Tuesday, November 27, 2012

I'd Love to Turn You On At the Movies #53 - Imitation of Life (1959, dir. Douglas Sirk)



            German-born director Douglas Sirk, who like many talented directors fled Germany during the rise of the Nazis to find work in America, created a series of masterful melodramas in Hollywood. At the time the pictures were considered pure fluff, dismissed with the derogatory term “Women’s Weepies,” but time has come to show Sirk’s mastery of film and his preoccupation with women’s issues – and in this case race – to be prescient. By the time of Imitation of Life, Sirk had made some 30 films in Hollywood and in many ways it’s his crowning glory, his ideas all at a peak of expression. The exaggeratedly melodramatic expression of the characters – he called it "dramas of swollen emotions" – may induce a chuckle here and there, but nobody’s laughing at the ideas, or at the way he sets up the devastating finale of the film.
            The film, a remake of a 1934 film of the same title based on a Fannie Hurst novel, centers on an ambitious actress, Lora Meredith (played by Lana Turner), and her daughter Susie (played by Sandra Dee), who take on a black woman named Annie Johnson (played by Juanita Moore) and her light-skinned daughter Sarah Jane (played by Susan Kohner) to live in a spare room they have and help around the house. The first part of the film sees Lora and Annie and their daughters struggling to make ends meet (and also sets up the conflicts that will play out in the rest of the film) while the remainder shows the now-successful Lora Meredith and how her success has not brought happiness or fulfillment to herself or those around her. But the focus in the second half really shifts to the conflicts between Annie and her daughter. Sarah Jane finds that her race puts barriers between her and what she wants but is light-skinned enough to pass for white and does so whenever she has the opportunity, much to the chagrin of her mother who repeatedly tells her there’s no reason she should be ashamed of who she is.

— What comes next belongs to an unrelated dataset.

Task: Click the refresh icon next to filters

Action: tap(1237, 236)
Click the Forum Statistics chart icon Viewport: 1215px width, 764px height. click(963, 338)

            The film is fully centered on these women. Men play almost no part in the narrative except at moments of convenience, and it’s reflected in Sirk’s way of having Lora move in the film – note how often she’s separated from men in the frame, or facing or moving away from them. And when Lora’s on-again-off-again romantic interest Steve tries to tell her how she will live her life, he’s definitively rebuked. Men are there, but for Lora only as means to further her ambitions, and for the daughters as objects of unattainable desire. It would be a crime to spoil how things play out in the film, so suffice to say that Annie’s almost-saintly and long-suffering behavior with her daughter plays into Sirk’s best-ever ending, and that Lora’s ruthless and selfish ambition and Sarah Jane’s rejection of her race, hemming her in to only "busboys, cooks, chauffeurs" as potential romantic objects, combine to give the title more meaning than the glossy soap opera name it could be perceived as.
            Sirk is a master of composition and he’s abetted here by his frequent collaborator, cinematographer Russell Metty, creating dazzling Eastman Color (it’s not Technicolor just because it’s bright!) compositions that owe much to Sirk’s long-time interest in painting but also to his interest in using the frame to portray his characters as trapped and hemmed in by their worlds, blocked or separated from others by the things they’ve acquired. He’s also aided by a tight, no-nonsense script co-written by Allan Scott, responsible for many of the best of the Astaire-Rogers films, and certainly someone who knows how to use words sparingly and precisely. The film’s head-on depiction of race issues in the heating up time of the Civil Rights movement takes center stage in the film, making this unique amongst his “Women’s Weepies,” though it takes an equally strong stance about the women’s independence in the film and ices the whole cake with the generational conflicts between mothers and daughters. Juanita Moore and Susan Kohner both received nominations for Best Supporting Actress (which likely split the vote between these superb performances and gave the Oscar to Shelley Winters for The Diary of Anne Frank), and the film was ultimately Sirk’s biggest commercial success. Upon completion of the shooting, Sirk and his wife returned to Europe and he retired from filmmaking, living out the rest of his days in Switzerland and seeing belated acclaim for his brilliance finally come his way in the 1970’s and 1980’s. And while many of his superb melodramas of the 1950’s are worthwhile views – particularly All That Heaven Allows, Written on the Wind, Magnificent Obsession, and A Time to Love and A Time to Die – this one may well be his finest achievement. Keep the tissues handy for that ending though.